A senior Vatican official was accused yesterday of ordering the murder of a teenage girl who disappeared 25 years ago.
Emanuela Orlandi, the daughter of a Vatican employee, was fifteen when she vanished after a flute lesson in Rome. She was last seen at a bus stop on her way home June 22 1983.
The investigation into her dissappearance was reopened this week after new evidence from the former girlfriend of Enrico De Pedis, a Roman mobster.
Sabrina Minardi, a recovering drug addict, told Italian police that De Pedis had kidnapped Emanuela, put her in a sack and thrown her into a cement mixer in Torvaianica, on the coast near Rome.

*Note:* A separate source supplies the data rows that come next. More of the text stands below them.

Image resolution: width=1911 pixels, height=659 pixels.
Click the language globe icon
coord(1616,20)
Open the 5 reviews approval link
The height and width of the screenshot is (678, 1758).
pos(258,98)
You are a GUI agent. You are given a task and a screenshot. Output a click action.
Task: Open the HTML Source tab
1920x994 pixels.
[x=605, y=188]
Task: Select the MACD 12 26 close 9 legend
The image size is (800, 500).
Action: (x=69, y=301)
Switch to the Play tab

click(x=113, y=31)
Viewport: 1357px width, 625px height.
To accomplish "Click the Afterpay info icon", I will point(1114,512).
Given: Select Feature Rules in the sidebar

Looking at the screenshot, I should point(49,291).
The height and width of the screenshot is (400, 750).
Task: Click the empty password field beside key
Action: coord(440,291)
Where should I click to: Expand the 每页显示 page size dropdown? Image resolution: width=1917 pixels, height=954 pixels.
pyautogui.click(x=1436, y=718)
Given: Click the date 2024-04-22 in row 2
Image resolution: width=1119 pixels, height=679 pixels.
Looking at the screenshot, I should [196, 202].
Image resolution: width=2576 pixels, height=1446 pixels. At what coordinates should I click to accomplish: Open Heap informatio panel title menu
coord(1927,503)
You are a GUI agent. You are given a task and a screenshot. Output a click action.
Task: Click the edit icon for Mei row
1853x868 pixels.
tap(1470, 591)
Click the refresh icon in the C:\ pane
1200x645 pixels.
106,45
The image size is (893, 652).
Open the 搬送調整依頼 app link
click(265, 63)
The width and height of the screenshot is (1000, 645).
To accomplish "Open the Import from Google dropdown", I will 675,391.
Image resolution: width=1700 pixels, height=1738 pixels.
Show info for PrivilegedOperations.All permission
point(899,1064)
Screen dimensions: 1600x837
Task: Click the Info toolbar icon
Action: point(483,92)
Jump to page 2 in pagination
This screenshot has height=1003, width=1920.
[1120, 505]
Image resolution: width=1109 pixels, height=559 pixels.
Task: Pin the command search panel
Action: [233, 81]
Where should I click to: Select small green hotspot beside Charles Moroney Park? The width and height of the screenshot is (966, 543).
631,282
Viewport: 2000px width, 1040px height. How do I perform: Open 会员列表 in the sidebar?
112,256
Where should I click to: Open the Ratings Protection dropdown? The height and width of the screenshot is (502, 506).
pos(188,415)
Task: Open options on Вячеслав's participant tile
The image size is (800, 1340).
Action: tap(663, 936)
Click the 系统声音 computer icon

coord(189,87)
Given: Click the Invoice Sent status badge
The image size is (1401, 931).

Minardi said the girl had been seized and killed on the orders of Archbishop Paul Marcinkus, the then head of the Vatican Bank.
Marcinkus died in 2006 in Sun City, Arizona. He was investigated by the United States Justice Department after they found a request for US$950 million of counterfeit bonds made on Vatican notepaper.
In 1982, Marcinkus was implicated in the collapse of Banco Ambrosiano and the death of Roberto Calvi, the head of the bank whose body was found hanging from Black Friars Bridge, London.
The archbishop, alledged to have had ties with mafioso Michele Sindona, was forced to stand aside as head of the Vatican Bank in 1989.
Emanuela was killed "to send a message to someone", said Minardi, without revealing more. She also said she sometimes took girls to meet Marcinkus, and bags of money as well for the cash to be laundered.